Your reply should consist solely of the number of lines in the data that contain "computer".

Collected data entries
◆ ◆ ◆

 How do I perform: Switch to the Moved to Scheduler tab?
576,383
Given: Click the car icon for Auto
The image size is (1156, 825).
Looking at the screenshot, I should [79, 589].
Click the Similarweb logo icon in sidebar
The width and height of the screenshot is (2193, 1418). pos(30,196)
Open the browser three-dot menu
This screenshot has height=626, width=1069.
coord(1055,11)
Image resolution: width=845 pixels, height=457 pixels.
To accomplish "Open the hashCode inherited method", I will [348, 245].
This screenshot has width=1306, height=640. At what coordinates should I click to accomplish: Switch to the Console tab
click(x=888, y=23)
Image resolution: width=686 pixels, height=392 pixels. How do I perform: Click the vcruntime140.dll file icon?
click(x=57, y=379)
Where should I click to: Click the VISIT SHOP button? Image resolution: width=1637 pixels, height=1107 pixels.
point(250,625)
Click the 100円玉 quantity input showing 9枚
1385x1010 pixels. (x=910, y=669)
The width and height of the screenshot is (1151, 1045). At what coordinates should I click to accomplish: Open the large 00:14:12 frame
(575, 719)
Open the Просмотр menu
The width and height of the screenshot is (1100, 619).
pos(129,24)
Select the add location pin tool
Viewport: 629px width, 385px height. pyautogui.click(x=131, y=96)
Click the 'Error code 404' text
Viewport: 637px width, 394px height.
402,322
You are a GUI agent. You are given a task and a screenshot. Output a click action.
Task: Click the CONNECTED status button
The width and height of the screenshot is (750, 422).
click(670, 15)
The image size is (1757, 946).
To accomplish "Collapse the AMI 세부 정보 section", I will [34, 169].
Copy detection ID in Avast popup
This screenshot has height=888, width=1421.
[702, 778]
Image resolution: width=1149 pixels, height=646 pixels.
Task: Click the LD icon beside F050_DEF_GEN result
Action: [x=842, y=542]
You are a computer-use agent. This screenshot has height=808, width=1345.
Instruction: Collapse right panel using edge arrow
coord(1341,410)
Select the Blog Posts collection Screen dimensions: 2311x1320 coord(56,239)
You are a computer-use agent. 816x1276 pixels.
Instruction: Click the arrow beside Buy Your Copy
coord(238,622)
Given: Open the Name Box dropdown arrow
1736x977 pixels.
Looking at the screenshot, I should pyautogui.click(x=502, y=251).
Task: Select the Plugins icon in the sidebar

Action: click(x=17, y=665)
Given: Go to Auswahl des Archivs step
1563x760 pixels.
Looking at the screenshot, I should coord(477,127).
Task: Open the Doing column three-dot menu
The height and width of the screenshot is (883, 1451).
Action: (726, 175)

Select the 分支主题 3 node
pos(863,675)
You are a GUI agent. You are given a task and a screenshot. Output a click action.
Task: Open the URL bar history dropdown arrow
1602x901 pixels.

◆ ◆ ◆

▸ **Expected answer**
2